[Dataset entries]

=======

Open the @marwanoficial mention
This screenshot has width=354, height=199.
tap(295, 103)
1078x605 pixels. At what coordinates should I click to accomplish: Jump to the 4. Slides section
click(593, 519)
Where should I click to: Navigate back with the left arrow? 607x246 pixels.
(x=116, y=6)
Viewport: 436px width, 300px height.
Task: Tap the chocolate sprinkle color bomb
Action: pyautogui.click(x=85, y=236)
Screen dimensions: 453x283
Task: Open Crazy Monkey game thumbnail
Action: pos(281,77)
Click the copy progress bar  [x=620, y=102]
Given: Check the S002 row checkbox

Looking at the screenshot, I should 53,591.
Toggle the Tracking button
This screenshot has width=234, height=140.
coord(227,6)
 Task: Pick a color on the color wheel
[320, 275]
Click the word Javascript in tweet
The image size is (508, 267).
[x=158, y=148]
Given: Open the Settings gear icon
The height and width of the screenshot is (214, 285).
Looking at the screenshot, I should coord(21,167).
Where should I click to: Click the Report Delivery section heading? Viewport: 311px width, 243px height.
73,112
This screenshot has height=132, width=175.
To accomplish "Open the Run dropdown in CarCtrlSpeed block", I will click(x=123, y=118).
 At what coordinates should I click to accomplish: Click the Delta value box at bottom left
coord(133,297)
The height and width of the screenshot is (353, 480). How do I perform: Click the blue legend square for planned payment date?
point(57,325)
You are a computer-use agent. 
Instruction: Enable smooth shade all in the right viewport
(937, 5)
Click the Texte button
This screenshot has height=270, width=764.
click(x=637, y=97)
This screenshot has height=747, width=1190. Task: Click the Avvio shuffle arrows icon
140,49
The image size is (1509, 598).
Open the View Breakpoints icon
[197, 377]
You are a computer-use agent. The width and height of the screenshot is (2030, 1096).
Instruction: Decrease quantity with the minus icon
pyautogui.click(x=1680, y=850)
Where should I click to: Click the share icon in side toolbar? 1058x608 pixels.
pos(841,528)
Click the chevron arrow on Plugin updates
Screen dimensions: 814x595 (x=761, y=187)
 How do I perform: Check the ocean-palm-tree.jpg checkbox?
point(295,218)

=======

From the data above, copy each line where the string "agent" appears.

You are a computer-use agent. 
You are a computer-use agent. The width and height of the screenshot is (2030, 1096).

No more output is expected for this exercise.